> _What is being asked_
The task calls for each record to be given again unchanged, minus any pictures.

Stored data
________________

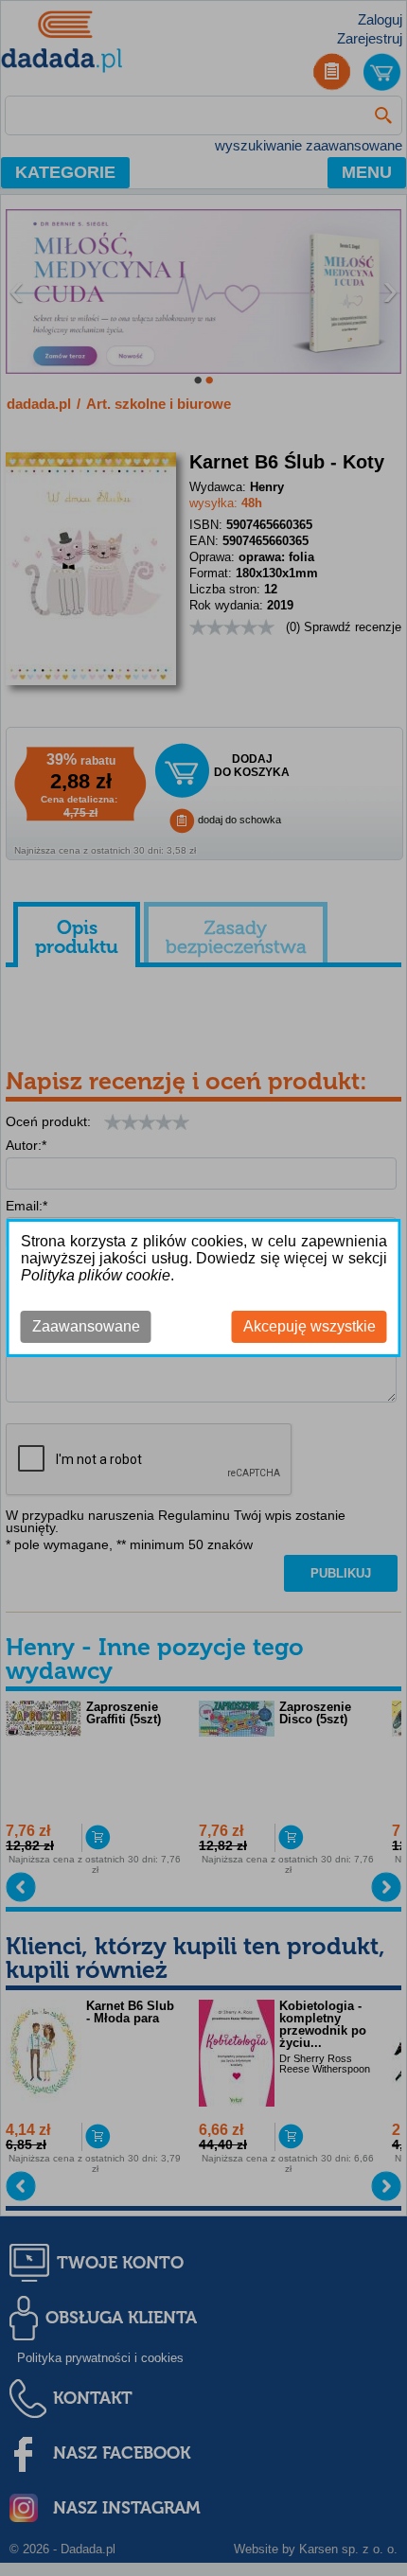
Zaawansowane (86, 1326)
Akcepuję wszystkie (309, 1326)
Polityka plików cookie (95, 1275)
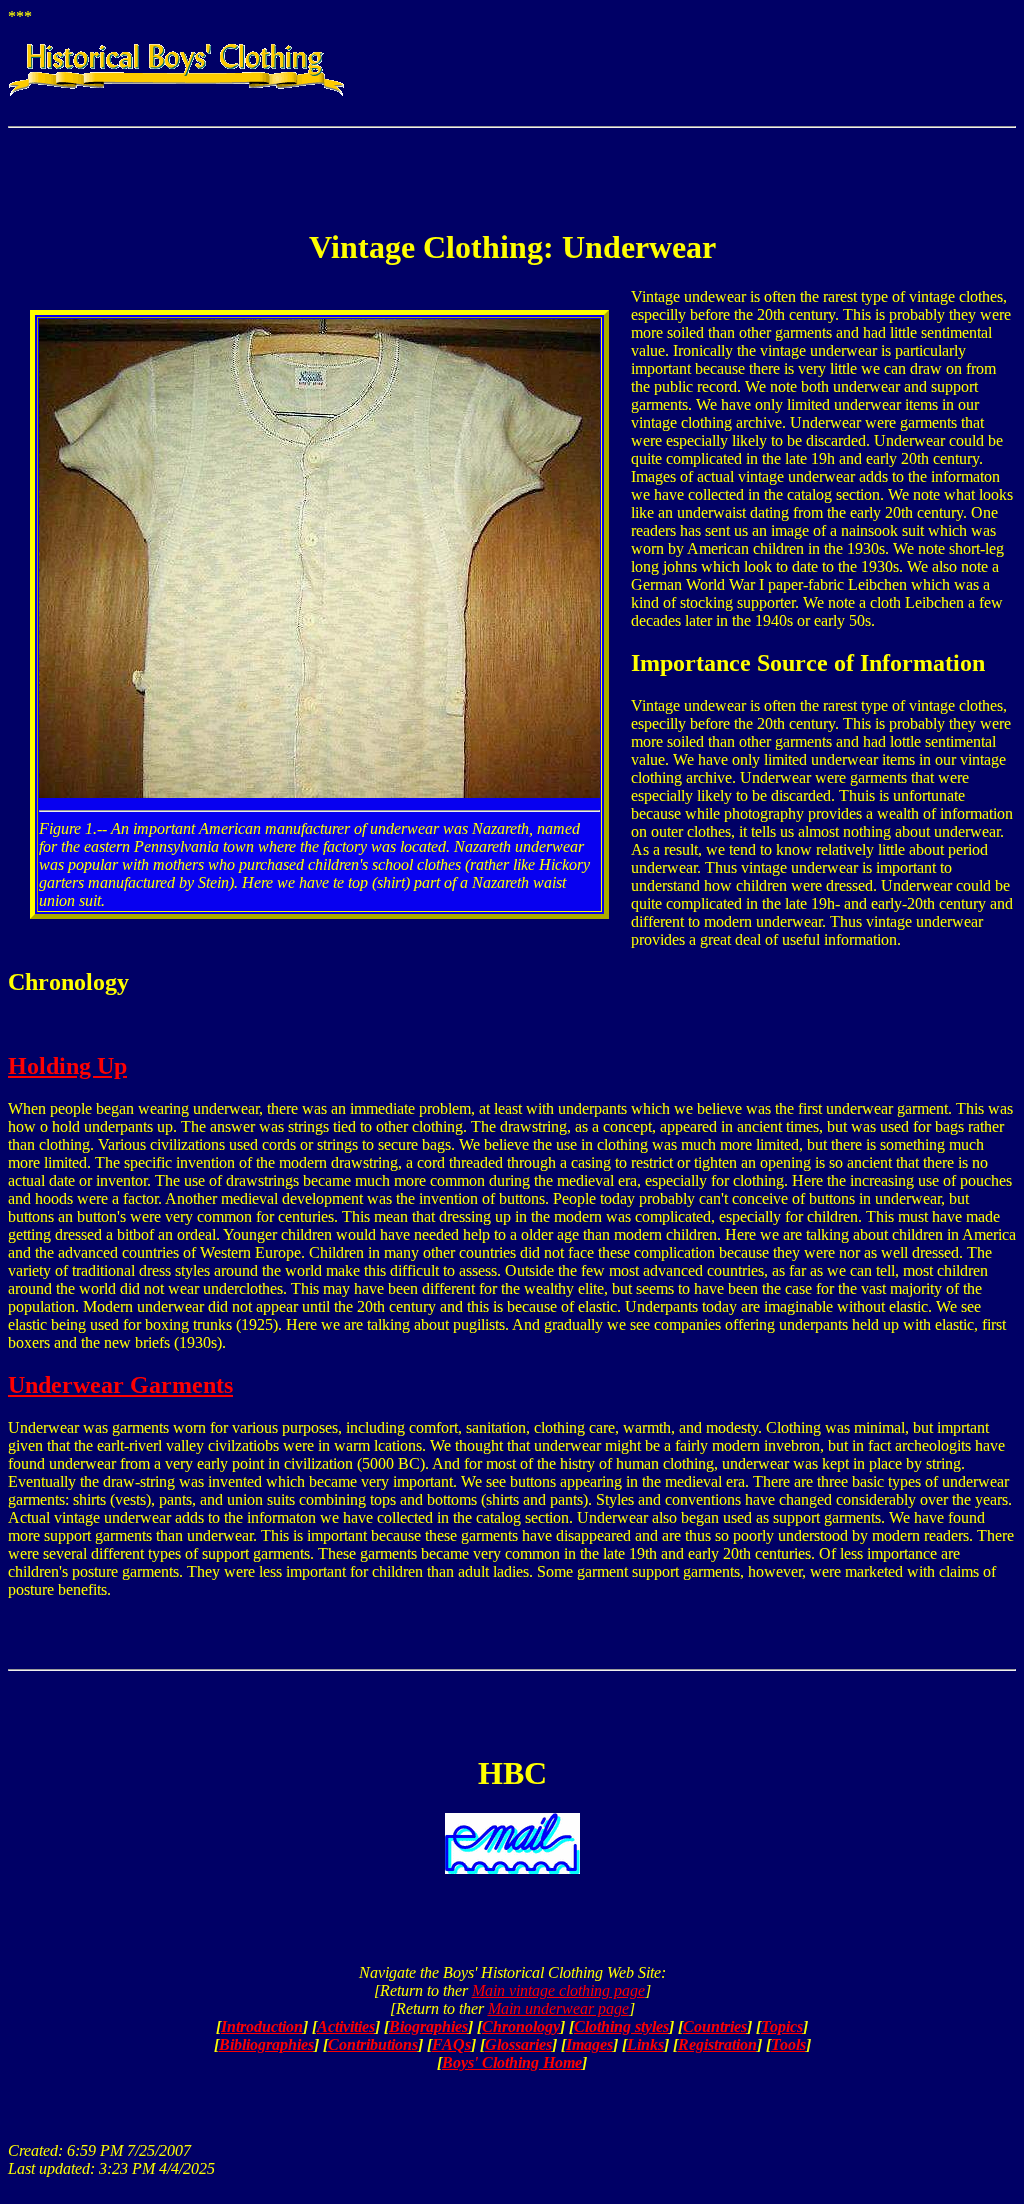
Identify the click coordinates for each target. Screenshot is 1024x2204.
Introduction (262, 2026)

________________

> _Written response_
Zaawansowane (86, 1326)
Akcepuję wszystkie (309, 1326)
Polityka plików cookie (95, 1275)
Identify the click coordinates for each target. Screenshot is 1024x2204.
Introduction (262, 2026)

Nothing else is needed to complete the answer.